Debie, irmã de Verna, ficou atônita ao abrir a cortina para visitá-la naquela manhã. Verna inchara da noite para o dia por causa do fluido que vazava dos vasos sanguíneos.
Enquanto isso, sua pressão arterial despencara, os tecidos estavam sem oxigênio e ela respirava por um ventilador mecânico. Os médicos induziram o coma para que o organismo não precisasse trabalhar tanto e lhe deram doses altas de antibióticos de amplo espectro para combater a infecção.
O corpo de Verna estava em choque, mas há muitos tipos de choque. Os médicos viraram detetives. McBeth crivou Debie de perguntas. A irmã viajara? Tinha alguma alergia? Teria tomado uma overdose? Qual era o histórico familiar?
Verna sempre fora uma tempestade de energia. Quando menina, nas Filipinas, adorava esportes, principalmente correr e surfar, e suas travessuras eram contagiantes. Ela é a segunda de quatro irmãos de uma família que ama se divertir.
Com 28 anos, Verna decidiu deixar o trabalho com marketing na cidade natal e procurar emprego no exterior. Essa busca a levou a Calgary em 2001, onde trabalhou como babá e depois abriu uma empresa de limpeza e decoração de interiores.

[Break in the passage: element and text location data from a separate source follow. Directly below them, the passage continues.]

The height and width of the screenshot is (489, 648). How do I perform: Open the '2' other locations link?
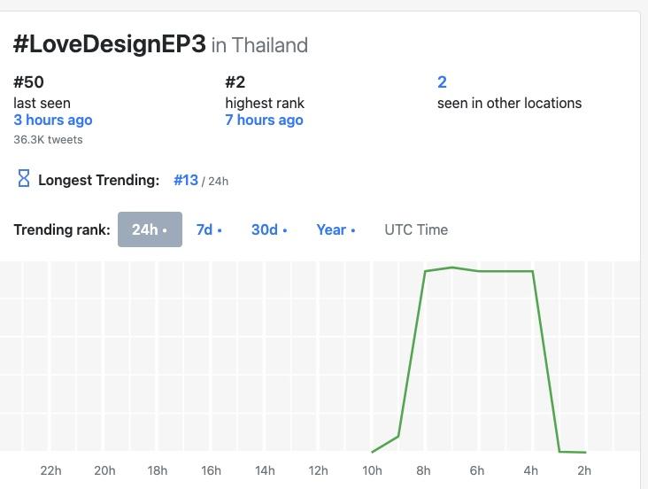click(442, 82)
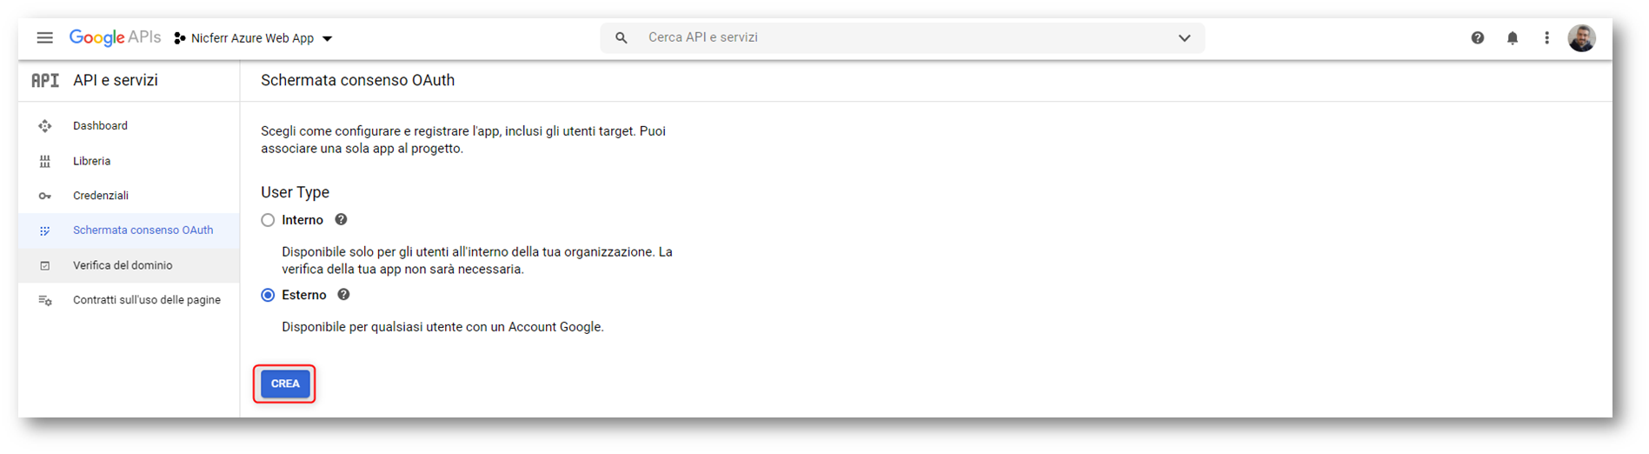
Task: Open the hamburger navigation menu
Action: point(44,37)
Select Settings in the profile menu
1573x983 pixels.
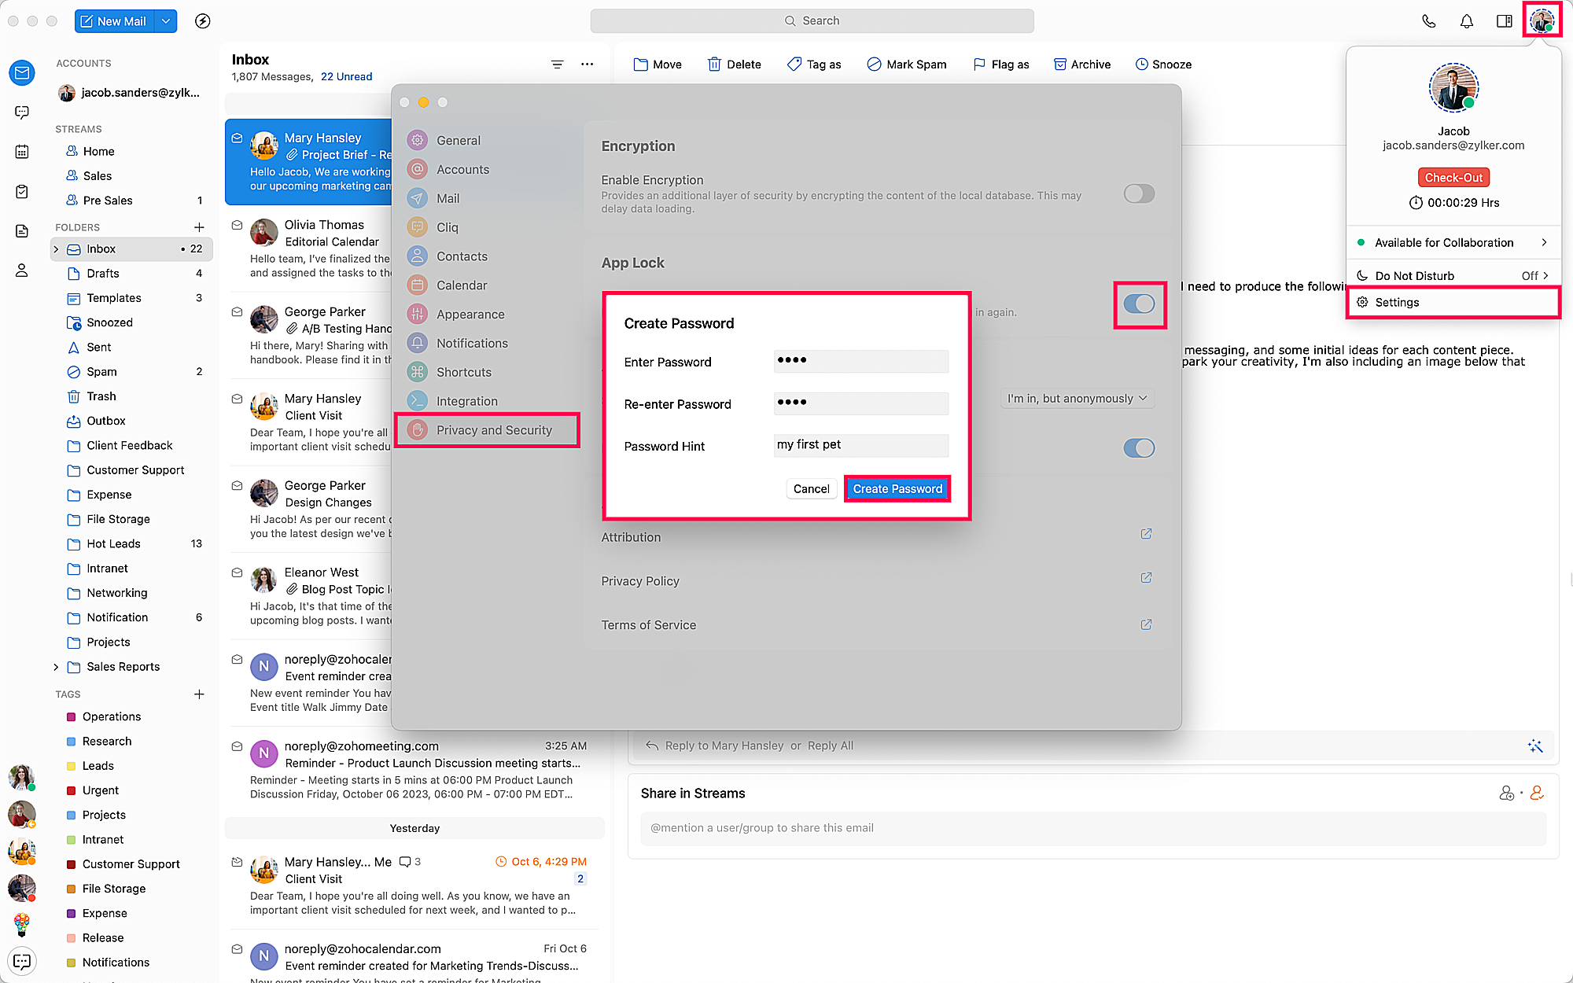pos(1397,303)
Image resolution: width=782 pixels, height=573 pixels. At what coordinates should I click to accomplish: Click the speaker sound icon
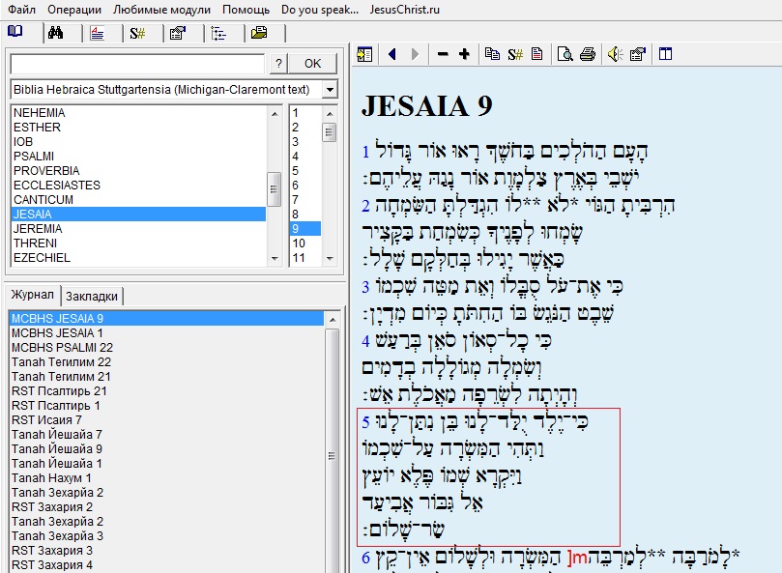click(x=615, y=54)
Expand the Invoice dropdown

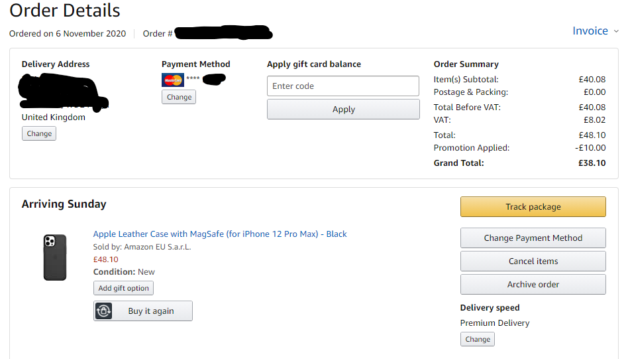[x=590, y=31]
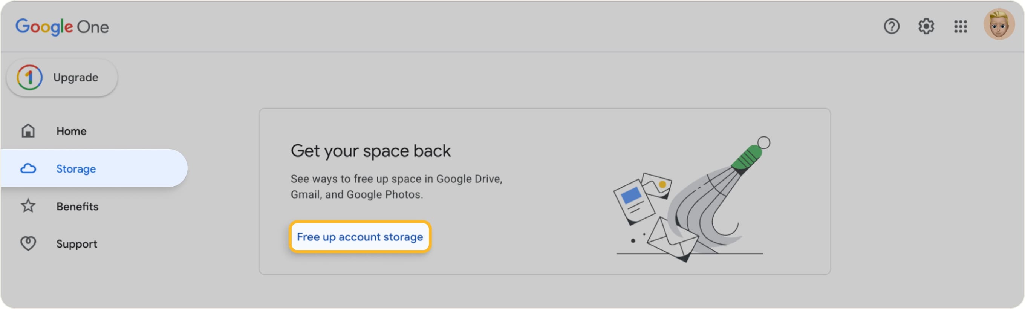Screen dimensions: 1025x309
Task: Open the Free up account storage link
Action: (x=359, y=237)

Verna encontrou na igreja uma comunidade cheia de espíritos fraternos, à qual, anos depois, se juntaram suas irmãs Debie e Luela, que se mudaram para Calgary também. Tudo corria bem no novo lar – até aquele dia.
Cerca de 18 horas depois de Verna chegar ao Hospital Foothills, os temores iniciais de McBeth se confirmaram: Verna estava com septicemia, inflamação maciça provocada por E. coli na corrente sanguínea. De que modo exato a bactéria entrou no organismo, se foi dentro ou fora do hospital, nunca se saberá.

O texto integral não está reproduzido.